Our red doe Liberty was 3rd in Dandi's class on day 1 and 5th today. We were so proud of her!

Dazzle was 2nd in her 9-12FB class on Friday and won 5 more points.  She was 5th today. That was exciting!

Rainbows our little 0-3 month FB doe was 8th in 16 on Friday and 4th in 16 today. We were thrilled!!! She was the youngest/smallest doe in her class. 

Force our 0-3 buck was 6th in 12 on Friday and 5th today. I was really proud of him too as he was the youngest in his class as well.

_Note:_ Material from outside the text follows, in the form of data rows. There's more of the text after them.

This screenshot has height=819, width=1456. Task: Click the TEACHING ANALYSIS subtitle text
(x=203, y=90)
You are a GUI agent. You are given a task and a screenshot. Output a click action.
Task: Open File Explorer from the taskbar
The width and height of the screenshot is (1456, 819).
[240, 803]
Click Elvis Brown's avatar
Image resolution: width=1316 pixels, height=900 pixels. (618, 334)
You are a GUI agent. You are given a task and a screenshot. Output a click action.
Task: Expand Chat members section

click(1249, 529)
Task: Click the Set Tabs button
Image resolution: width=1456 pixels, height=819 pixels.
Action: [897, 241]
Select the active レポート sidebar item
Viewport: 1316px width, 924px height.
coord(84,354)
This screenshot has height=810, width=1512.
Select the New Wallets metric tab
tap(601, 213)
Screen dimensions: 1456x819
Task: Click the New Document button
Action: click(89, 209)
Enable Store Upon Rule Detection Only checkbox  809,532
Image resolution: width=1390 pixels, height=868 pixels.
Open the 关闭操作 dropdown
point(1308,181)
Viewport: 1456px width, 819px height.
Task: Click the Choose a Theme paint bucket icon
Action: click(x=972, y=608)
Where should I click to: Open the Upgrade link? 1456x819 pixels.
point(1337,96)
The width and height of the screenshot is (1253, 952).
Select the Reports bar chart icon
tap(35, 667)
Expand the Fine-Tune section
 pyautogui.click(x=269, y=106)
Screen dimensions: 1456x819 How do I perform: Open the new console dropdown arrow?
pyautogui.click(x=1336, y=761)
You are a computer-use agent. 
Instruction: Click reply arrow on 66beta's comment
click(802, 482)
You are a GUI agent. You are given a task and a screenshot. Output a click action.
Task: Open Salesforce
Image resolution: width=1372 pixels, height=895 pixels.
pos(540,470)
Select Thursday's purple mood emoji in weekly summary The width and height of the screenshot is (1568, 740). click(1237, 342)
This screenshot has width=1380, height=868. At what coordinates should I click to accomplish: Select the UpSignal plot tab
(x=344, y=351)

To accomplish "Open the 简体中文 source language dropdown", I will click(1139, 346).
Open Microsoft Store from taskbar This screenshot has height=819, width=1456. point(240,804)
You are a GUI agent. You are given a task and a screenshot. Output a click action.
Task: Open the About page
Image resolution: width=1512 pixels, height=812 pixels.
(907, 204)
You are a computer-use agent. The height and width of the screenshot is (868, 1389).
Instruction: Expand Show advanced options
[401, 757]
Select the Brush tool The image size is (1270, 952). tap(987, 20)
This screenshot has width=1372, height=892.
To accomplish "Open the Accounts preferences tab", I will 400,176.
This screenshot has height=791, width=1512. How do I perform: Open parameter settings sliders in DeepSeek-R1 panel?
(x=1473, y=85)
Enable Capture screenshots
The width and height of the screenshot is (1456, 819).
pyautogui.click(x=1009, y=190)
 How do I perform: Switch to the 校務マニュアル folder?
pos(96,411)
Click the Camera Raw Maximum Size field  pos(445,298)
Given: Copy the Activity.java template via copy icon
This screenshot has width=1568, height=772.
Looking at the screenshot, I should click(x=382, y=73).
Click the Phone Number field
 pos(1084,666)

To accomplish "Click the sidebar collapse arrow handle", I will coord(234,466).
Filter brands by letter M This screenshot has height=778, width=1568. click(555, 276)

I only got pictures of Dandi and Dazzle...  And the lighting was really bad.


----------



## Scottyhorse (Feb 11, 2013)

Congrats!! Really hoping to go to that show next year. Dandi is a huge doe!


----------



## ksalvagno (Oct 6, 2009)

Fantastic! Congratulations!


----------



## Tenacross (May 26, 2011)

Congratulations you two. Great job. Good to see you again and thanks for the photo clinic.


----------



## Crossroads Boers (Feb 19, 2011)

Thanks Sydney!  Hope to see you there next year. 

Thanks Karen! 

Thanks Tim! It was good seeing you and your wife again too. Next time hopefully you'll have some of your yearlings with you.  Your wethers looked great though.


----------



## Crossroads Boers (Feb 19, 2011)

Oh duh... I keep saying Friday. We didn't show Friday it was Saturday and Sunday. It's been a long weekend...


----------



## nchen7 (Feb 25, 2013)

how wonderful! congrats!!!


----------



## Jessica84 (Oct 27, 2011)

Congrats!!!! So proud of my favorite girl of yours. She looks so great. Well both look great.but km a little in love with dandi .


----------



## chelsboers (Mar 25, 2010)

Congratulations!


----------



## Crossroads Boers (Feb 19, 2011)

Thanks! We had a great time!


----------



## toth boer goats (Jul 20, 2008)

Congrats, looking good.


----------



## Crossroads Boers (Feb 19, 2011)

Here are some random pictures from the show. The big buck is Leaning Tree GF. FiveStar by Gauge's G-Force.  He's a half brother to Dandi and our buck Force.


----------